Remus' life from that moment on was unsteady. His friends were lost, either dead or incarcerated, and he drifted meaninglessly from job to job, his transformations made all the worse now he knew how the burden could be eased, but with no-one there to ease it. He spent his days with what ifs, and with perhaps, and with maybes. Anyone who saw the once dashing young man, whom had seen his happiness when surrounded with his friends, was saddened at his worn and weary facade. Such a tragedy, everyone said. In everyone's life, there is turning points, gifts seemingly sent from the heavens that send people back on their way. For Remus, it was an advert in the Daily Prophet asking for a new Defence Against the Dark Arts teacher. At his interview with Albus Dumbledore, he tried to disguise his desperation for the position, but the twinkle in the great wizard's eyes showed Remus that the headmaster knew of his anxiousness for the job. When he once more stepped on the Hogwarts Express on the 1st of September, it was the first time he had glimpsed peace in years. Meeting Harry, the last link to his greatest friends, poured balm on Lupin's soul, let him rest easy for the first time in twelve years. And though his time at Hogwarts was short, it provided him once more with friendship and with love, and returned him to his friend, the once feared Sirius Black. It wasn't quite the golden days that he had once cherished, but the days he spent with Harry and Sirius and the old Order were silver.

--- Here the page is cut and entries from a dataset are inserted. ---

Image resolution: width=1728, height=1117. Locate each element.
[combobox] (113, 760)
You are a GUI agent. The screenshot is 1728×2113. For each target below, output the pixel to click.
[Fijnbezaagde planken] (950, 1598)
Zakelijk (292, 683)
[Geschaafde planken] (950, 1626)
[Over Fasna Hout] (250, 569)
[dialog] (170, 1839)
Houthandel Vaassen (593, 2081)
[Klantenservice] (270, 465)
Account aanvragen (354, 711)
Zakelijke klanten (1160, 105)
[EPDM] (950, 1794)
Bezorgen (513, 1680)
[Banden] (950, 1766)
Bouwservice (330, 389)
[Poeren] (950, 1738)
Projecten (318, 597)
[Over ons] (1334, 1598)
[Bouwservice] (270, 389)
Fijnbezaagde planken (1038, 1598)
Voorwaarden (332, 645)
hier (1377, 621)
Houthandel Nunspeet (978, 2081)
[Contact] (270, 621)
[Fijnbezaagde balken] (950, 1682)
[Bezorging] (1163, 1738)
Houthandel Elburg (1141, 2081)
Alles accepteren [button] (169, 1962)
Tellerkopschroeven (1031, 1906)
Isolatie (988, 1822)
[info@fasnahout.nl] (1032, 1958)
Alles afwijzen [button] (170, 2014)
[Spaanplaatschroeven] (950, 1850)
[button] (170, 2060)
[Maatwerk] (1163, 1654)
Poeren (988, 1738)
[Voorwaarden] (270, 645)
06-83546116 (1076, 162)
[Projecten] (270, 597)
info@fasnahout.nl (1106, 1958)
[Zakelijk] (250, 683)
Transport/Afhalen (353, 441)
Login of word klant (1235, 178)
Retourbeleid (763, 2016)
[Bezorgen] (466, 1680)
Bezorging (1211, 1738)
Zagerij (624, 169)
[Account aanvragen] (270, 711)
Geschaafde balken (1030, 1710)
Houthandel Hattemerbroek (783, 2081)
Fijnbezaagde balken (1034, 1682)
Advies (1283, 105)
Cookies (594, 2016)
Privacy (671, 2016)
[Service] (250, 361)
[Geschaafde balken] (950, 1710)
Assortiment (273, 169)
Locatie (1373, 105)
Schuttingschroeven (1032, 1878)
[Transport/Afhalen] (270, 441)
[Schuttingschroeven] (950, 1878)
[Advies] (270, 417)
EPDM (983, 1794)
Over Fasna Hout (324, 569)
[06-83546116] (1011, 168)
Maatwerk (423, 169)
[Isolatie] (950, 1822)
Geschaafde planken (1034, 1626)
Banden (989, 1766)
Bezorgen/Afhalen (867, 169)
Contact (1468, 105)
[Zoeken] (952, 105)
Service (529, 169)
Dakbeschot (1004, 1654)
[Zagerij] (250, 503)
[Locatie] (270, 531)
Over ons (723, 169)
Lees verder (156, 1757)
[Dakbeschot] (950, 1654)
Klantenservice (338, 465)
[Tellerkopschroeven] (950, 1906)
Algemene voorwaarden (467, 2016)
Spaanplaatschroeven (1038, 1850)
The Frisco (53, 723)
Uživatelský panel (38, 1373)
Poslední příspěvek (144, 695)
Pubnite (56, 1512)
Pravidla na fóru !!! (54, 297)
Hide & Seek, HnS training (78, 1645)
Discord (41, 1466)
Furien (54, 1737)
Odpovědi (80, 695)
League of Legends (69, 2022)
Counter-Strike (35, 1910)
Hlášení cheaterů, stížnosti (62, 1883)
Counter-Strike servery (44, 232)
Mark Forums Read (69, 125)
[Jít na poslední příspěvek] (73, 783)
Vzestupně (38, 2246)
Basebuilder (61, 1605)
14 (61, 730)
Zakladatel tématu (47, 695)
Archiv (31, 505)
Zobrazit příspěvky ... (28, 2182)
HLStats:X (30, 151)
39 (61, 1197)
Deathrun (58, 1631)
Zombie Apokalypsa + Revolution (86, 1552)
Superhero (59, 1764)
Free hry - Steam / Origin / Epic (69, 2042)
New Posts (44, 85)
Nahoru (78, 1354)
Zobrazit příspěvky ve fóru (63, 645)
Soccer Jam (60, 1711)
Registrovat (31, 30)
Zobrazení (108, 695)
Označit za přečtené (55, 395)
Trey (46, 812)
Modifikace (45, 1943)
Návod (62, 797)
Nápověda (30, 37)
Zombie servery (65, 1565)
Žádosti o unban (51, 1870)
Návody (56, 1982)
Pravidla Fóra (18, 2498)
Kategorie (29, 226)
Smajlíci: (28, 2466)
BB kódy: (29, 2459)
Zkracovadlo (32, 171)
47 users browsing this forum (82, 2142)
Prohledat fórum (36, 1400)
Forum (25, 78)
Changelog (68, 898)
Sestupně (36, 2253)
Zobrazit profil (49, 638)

And then he met her, the confusing, bumbling witch who so clumsily bumped into him in the hallway in Grimmauld Place. She took his life and turned it upside down, shook out the boring, staid parts of him and reinvigorated his soul with a desire to change the world once more. She whisked up his world and added her sweetness, and the result was something beautiful. And then Sirius died. In a split second he was gone, slipping beneath the veil as Harry screamed in utter desperation, a sound he hadn't heard since he'd walked into Godrics Hollow fifteen years before. No-one said it was a tragedy, and that was a tragedy in itself. To the rest of the world, Sirius Black was a murderer and a traitor, and those who knew him to be good and true were burdened with the knowledge that everyday, someone somewhere in the Wizarding world spoke his name with a sneer, and that they could do nothing to change it.
He withdrew from Tonks then. Left her in her beauty and naivety as he tried to find the balance in his life. He was the last Marauder, the last friend, the last molecule of gold to be dripped from the past. He struggled with his future, living as he had always done in the past. Such a tragedy, the Order said, as he spoke little in meetings and vanished into the shadows. Such a tragedy that someone so promising (his mother returned with her whispers of wholesome and good) had become a shell. Voldemort didn't destroy people just by killing them.
Somehow, he found his way back to her, found his happiness. Found, for a short time at least, his salvation and happiness in Nymphadora Tonks. Found his pure joy in his son, his beautiful, precious, fragile son, whom he would have given the earth and heaven then, just like that, it was over. Such a tragedy, everyone said. That someone who had his whole life before him, someone just gifted with the joys of love and family, should be taken away. Such a tragedy, everyone said.
Remus, looking down from the heavens where he sat with his friends and his wife and his family, didn't agree. But that was life, and that was people, and when people are determined to have things a certain way they will have it and so there it was. Such a tragedy, everyone said.